With proper fertilization, any garden plants can grow large and healthy and produce amazing flower blooms and crisp delicious vegetables. One of the more recent innovations in garden fertilizing is organic compost tea, which is bagged, aged compost steeped in water for an extended period of time, usually a minimum of two weeks. Organic compost tea can be made from your own compost pile or it can be purchased from a store or online retailer. Once the “tea” has been properly steeped it can be used as food for the roots to encourage growth. Organic compost tea can also be diluted and used in a sprayer bottle on the leaves and foliage of the plants to provide helpful bacteria and deter pests.
The most important thing to remember when making organic compost tea is the age of the compost being used. Compost that is too fresh can potentially burn the leaves and roots of the plants, and compost that is too old will not have any of the nutrient benefits required for a good tea. If trying to use the right age compost for your own steeped tea sounds too complicate and involved, there’s nothing wrong with buying an organic compost tea from a merchant. There are a vast variety of compost teas on the market, all with their own unique benefits for different types of plants and gardens. With a little shopping around you can find exactly what you need to provide the best plant food to your growing flower or vegetable garden.

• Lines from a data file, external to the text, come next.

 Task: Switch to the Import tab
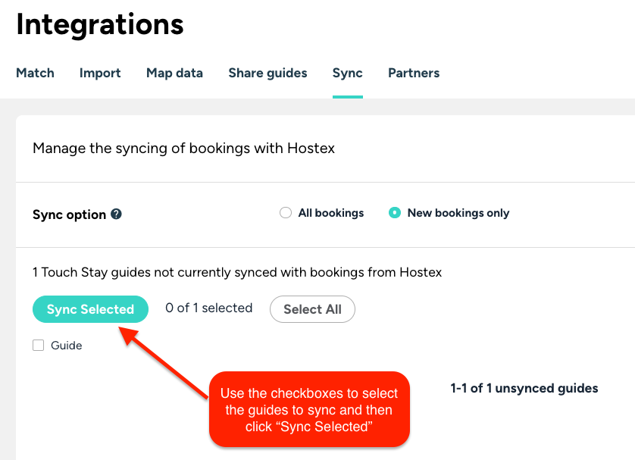click(x=100, y=74)
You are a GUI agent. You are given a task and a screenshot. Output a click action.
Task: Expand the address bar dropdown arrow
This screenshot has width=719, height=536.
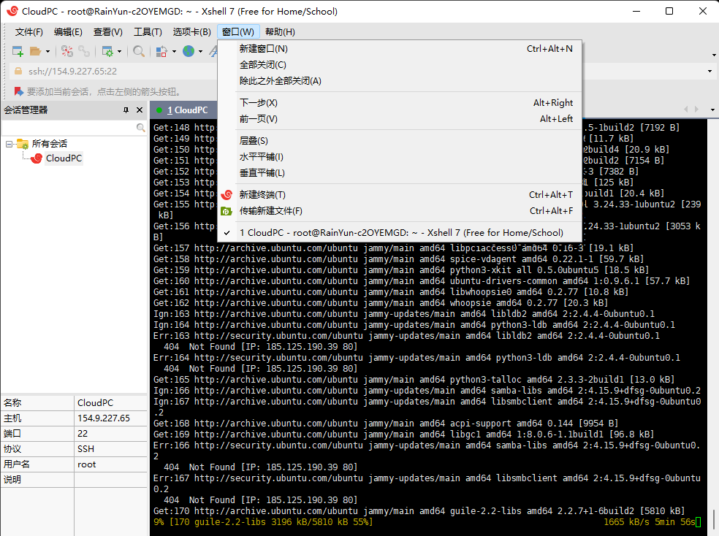pos(710,71)

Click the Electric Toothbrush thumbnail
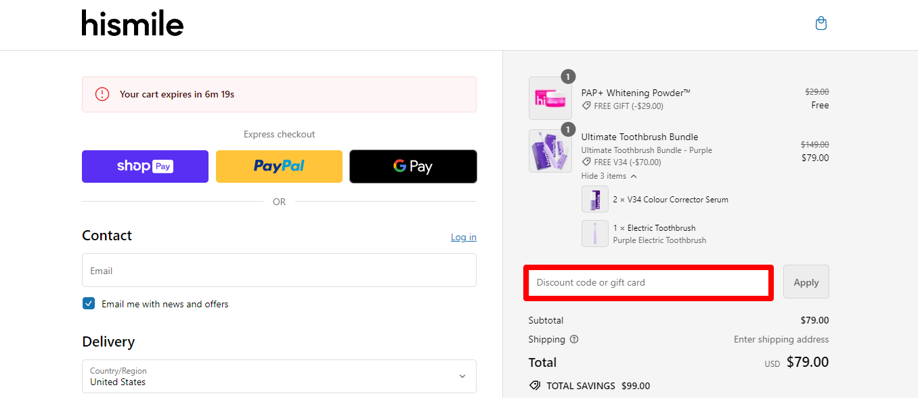pyautogui.click(x=595, y=233)

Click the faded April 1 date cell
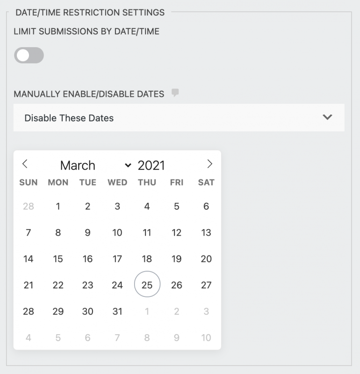(147, 311)
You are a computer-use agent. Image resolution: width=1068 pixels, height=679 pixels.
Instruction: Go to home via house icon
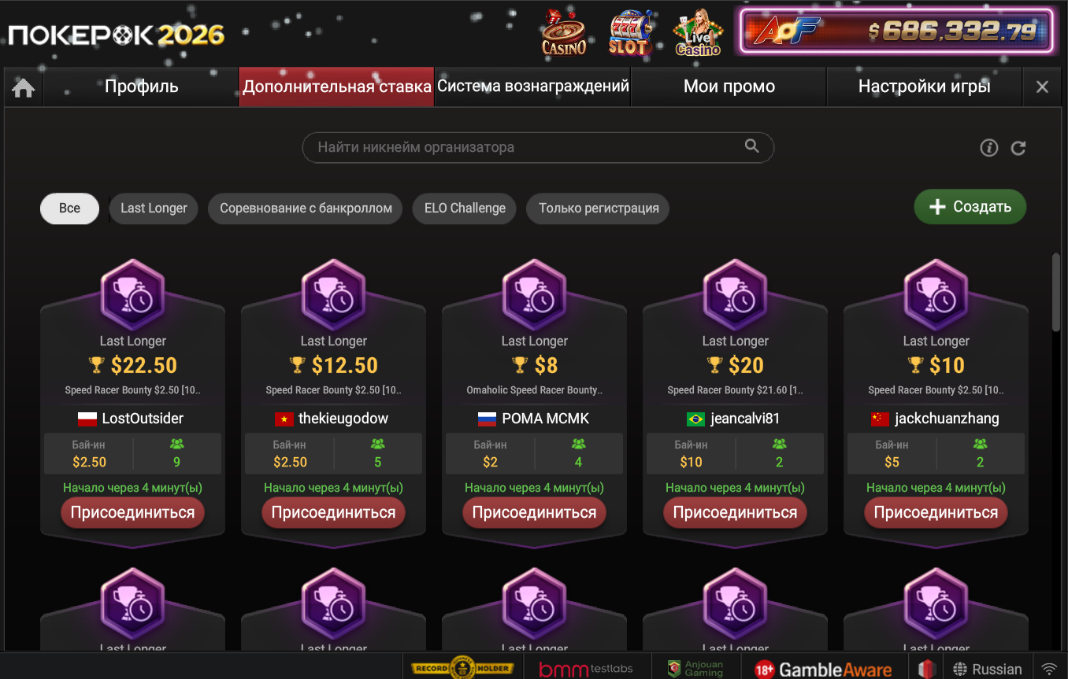pyautogui.click(x=24, y=87)
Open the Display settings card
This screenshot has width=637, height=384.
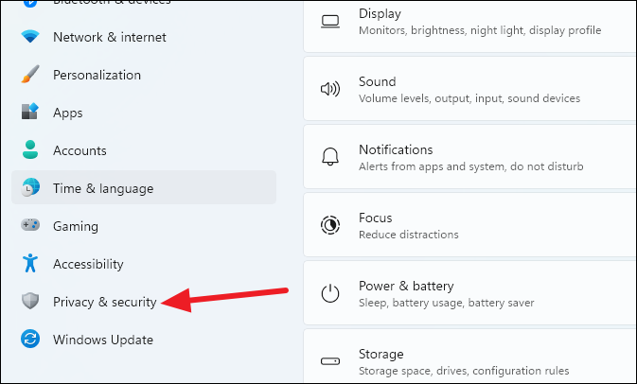coord(469,23)
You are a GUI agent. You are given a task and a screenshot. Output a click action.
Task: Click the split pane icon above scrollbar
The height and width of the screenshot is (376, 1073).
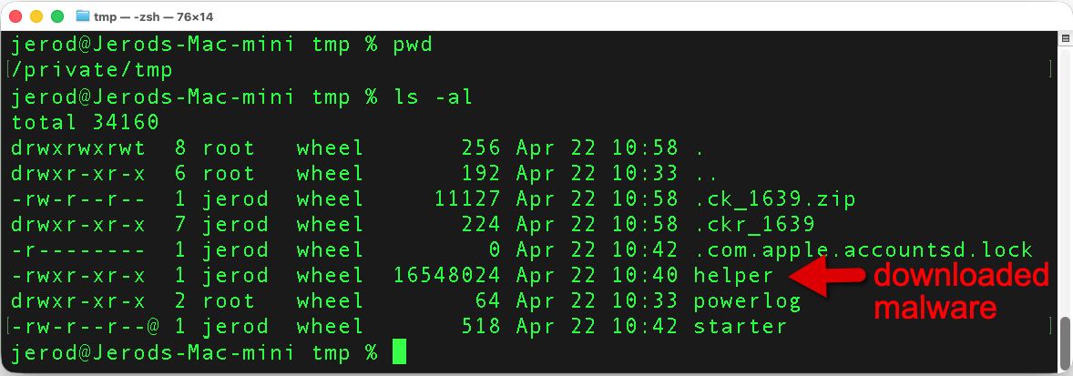pyautogui.click(x=1063, y=40)
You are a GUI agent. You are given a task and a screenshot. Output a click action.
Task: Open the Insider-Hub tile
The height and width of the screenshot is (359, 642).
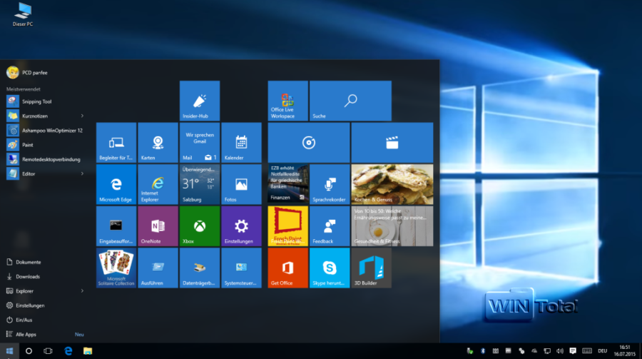(x=199, y=101)

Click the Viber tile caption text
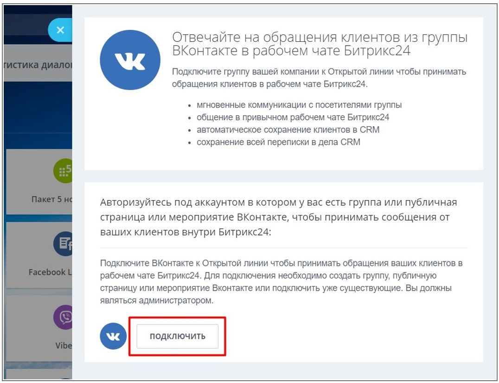point(64,345)
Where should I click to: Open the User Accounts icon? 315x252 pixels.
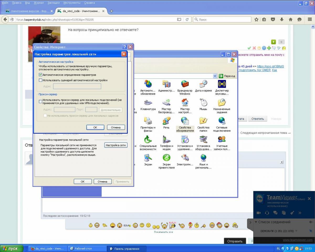click(x=222, y=140)
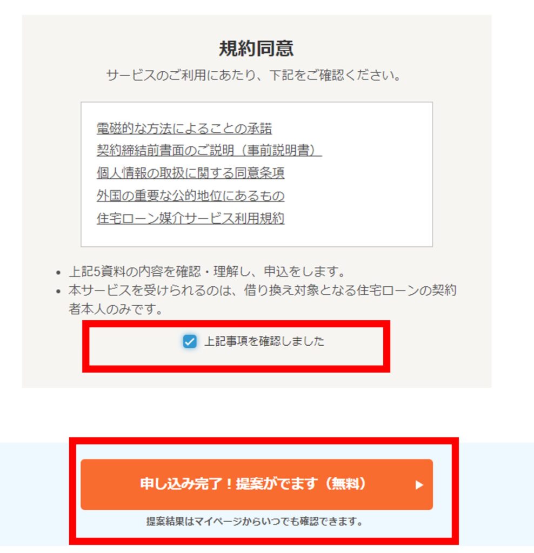Click the 提案結果はマイページから note text

coord(255,521)
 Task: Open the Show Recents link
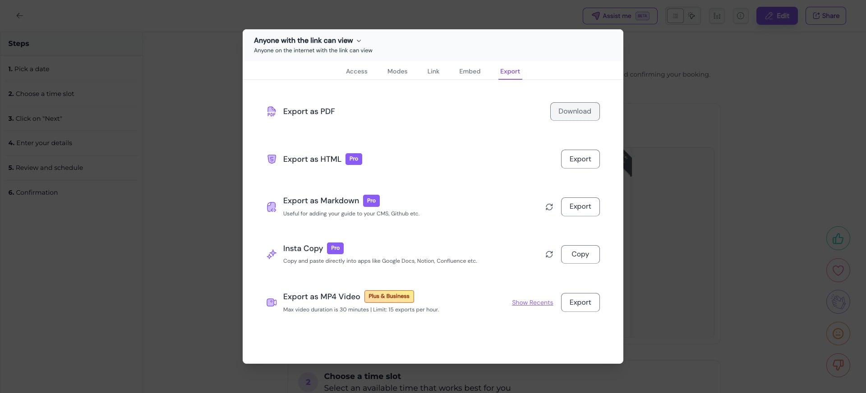(x=532, y=302)
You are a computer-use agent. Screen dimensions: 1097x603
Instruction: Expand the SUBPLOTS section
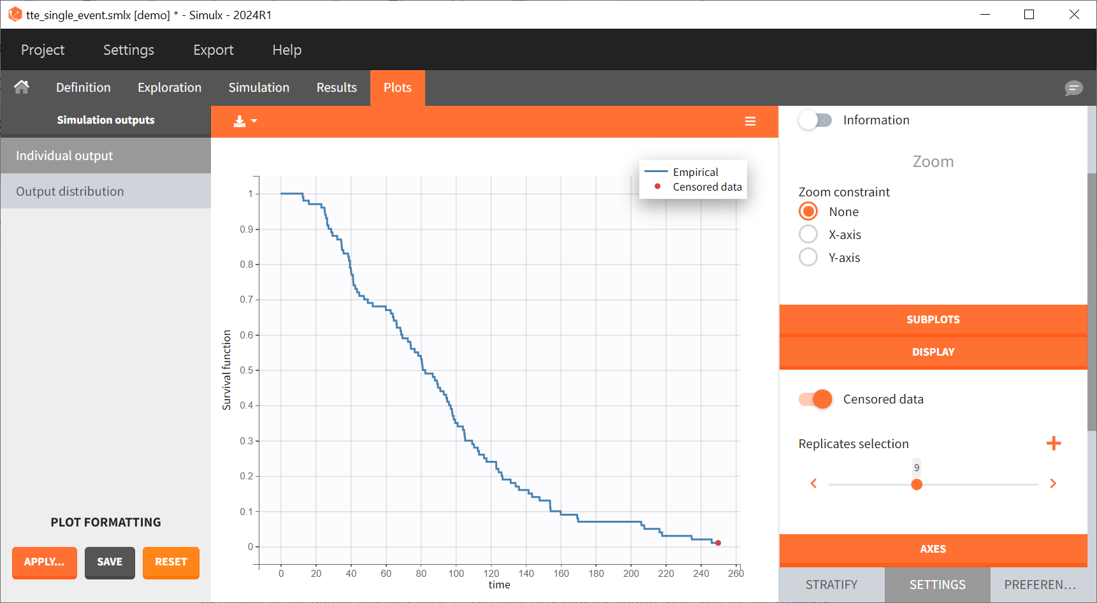[x=933, y=319]
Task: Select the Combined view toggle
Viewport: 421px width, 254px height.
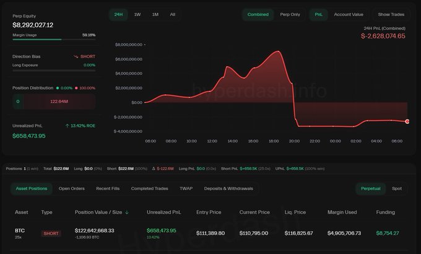Action: coord(258,14)
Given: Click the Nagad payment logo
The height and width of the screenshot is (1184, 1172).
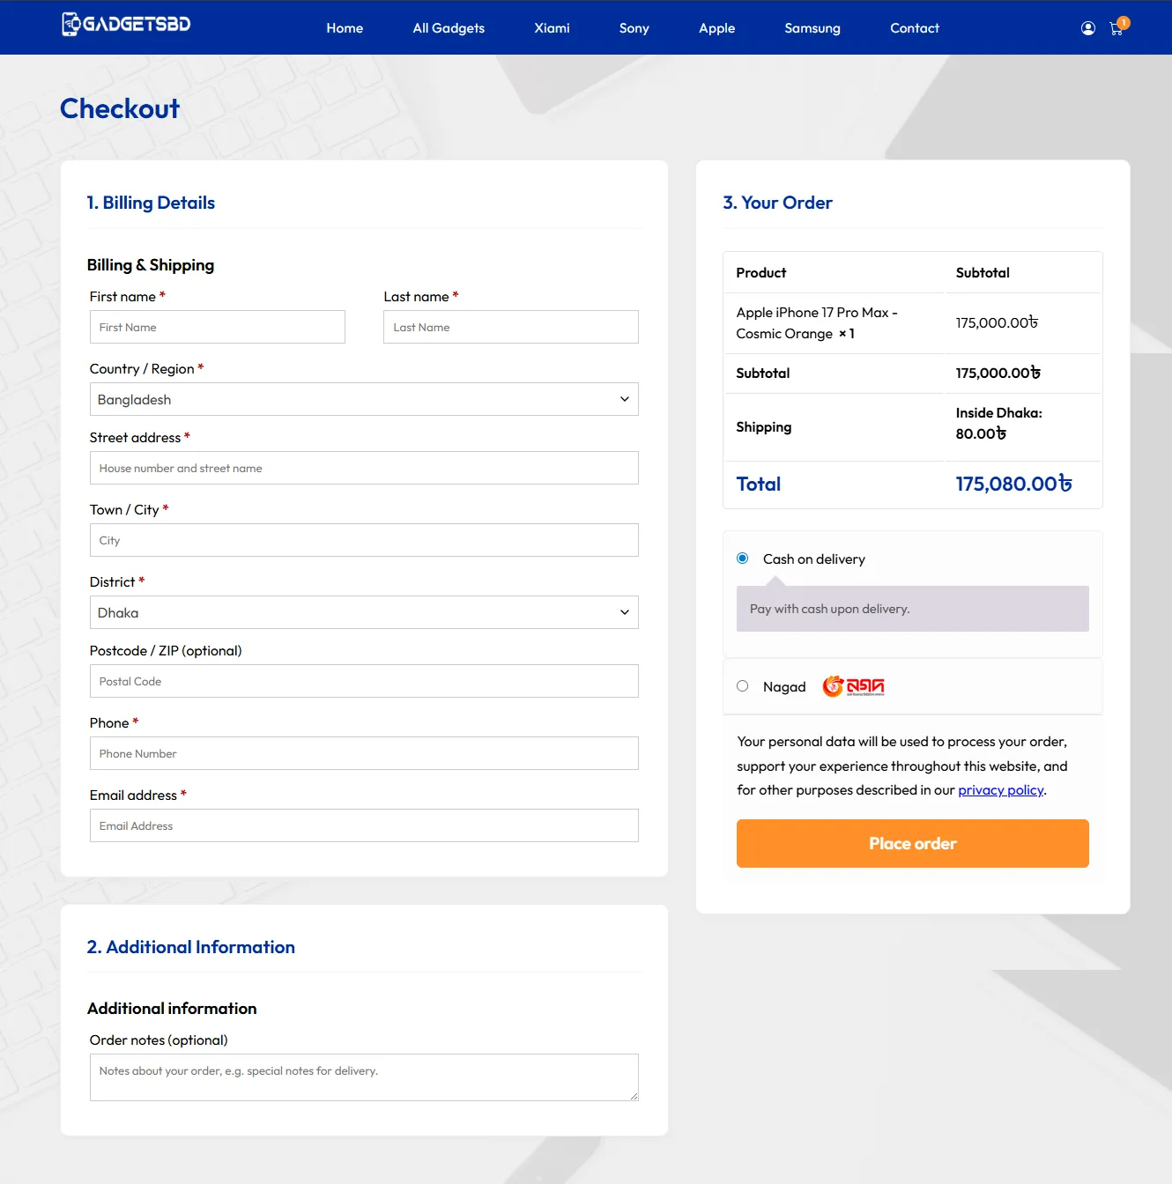Looking at the screenshot, I should (x=853, y=686).

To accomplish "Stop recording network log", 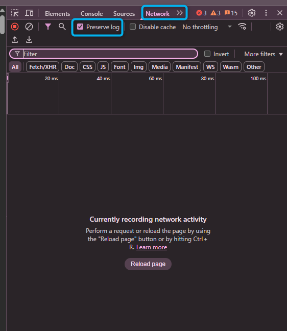I will tap(15, 27).
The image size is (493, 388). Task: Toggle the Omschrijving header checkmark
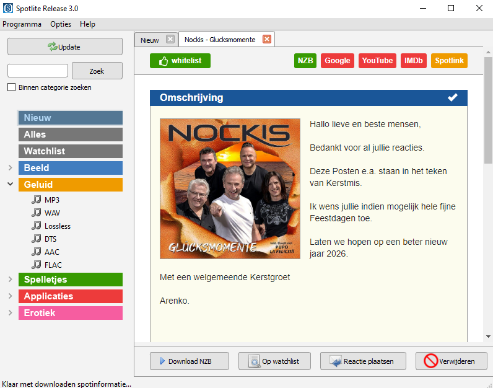coord(453,97)
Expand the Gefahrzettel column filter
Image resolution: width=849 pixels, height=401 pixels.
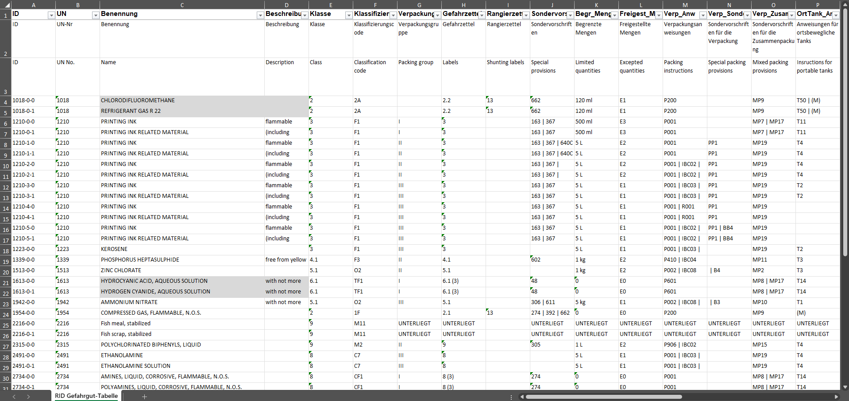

Along with a beautiful garden, we want a breathtaking lawn to accent our thriving vegetables and flowers, but this is often a tricky task. Many of us know the feeling of encountering low spots in our yard when we are mowing. It is often an unexpected surprise and downright unpleasant if it jars our body on the mower. Rolling a lawn can help level a yard, but you have to catch it at just the right time when the ground is still wet but not too wet. If you miss that window of ideal moisture levels, rolling efforts are in vain. An easier solution is the practice of organic topsoil dressing. This process involves placing topsoil over the existing grass and into the grooves, holes or divots created by decaying roots, sunken pipes or any other shift in the landscape. Placing organic topsoil over the grass is far easier than tilling an entire area down just to make one particular spot on the same level of the surrounding lawn. Organic topsoil dressing will also provide beneficial nutrients to the existing grass encouraging it to grow up through and take root in the new soil.